● **Reading text**:
◆ ◆ ◆ ◆ ◆ ◆ ◆
TV money. Like every sport TV deals and other rights are where the real money is now made, all the more so for cycling where most of the road-side spectating is free. I'm sure the TV money for cycling is smaller than most, but it would still be significant and there would certainly be ways of making it bigger. The teams get very little of it.

The whole cycling model is old-fashioned and woefully inadequate. This article is a couple of years old, but the issues haven't really changed and it gives a good summary of a few of the main ones, including the question of revenue distribution:

https://www.businessinsider.com/aso-uci-war-tour-de-france-pro-cycling-2016-1/?r=AU&IR=T
 
Mamil said:
TV money. Like every sport TV deals and other rights are where the real money is now made, all the more so for cycling where most of the road-side spectating is free. I'm sure the TV money for cycling is smaller than most, but it would still be significant and there would certainly be ways of making it bigger. The teams get very little of it.[/url]
Try and work with me on this, I'll take it slowly for you.
◆ ◆ ◆ ◆ ◆ ◆ ◆
● **Data segment**:
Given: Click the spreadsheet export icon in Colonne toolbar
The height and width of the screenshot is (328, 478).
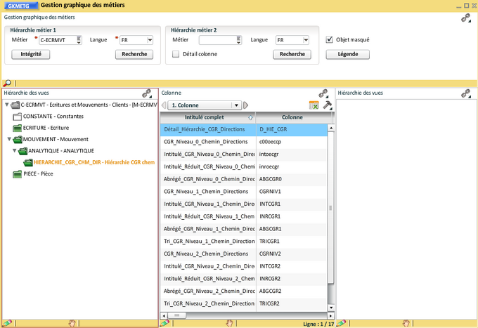Looking at the screenshot, I should pyautogui.click(x=314, y=105).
◆ ◆ ◆ ◆ ◆ ◆ ◆
● **Set task**:
Write out the stretch of the forum post on cycling money from "The whole cycling" through "slowly for you.", copied word for word.

● **Full answer**:
The whole cycling model is old-fashioned and woefully inadequate. This article is a couple of years old, but the issues haven't really changed and it gives a good summary of a few of the main ones, including the question of revenue distribution:

https://www.businessinsider.com/aso-uci-war-tour-de-france-pro-cycling-2016-1/?r=AU&IR=T
 
Mamil said:
TV money. Like every sport TV deals and other rights are where the real money is now made, all the more so for cycling where most of the road-side spectating is free. I'm sure the TV money for cycling is smaller than most, but it would still be significant and there would certainly be ways of making it bigger. The teams get very little of it.[/url]
Try and work with me on this, I'll take it slowly for you.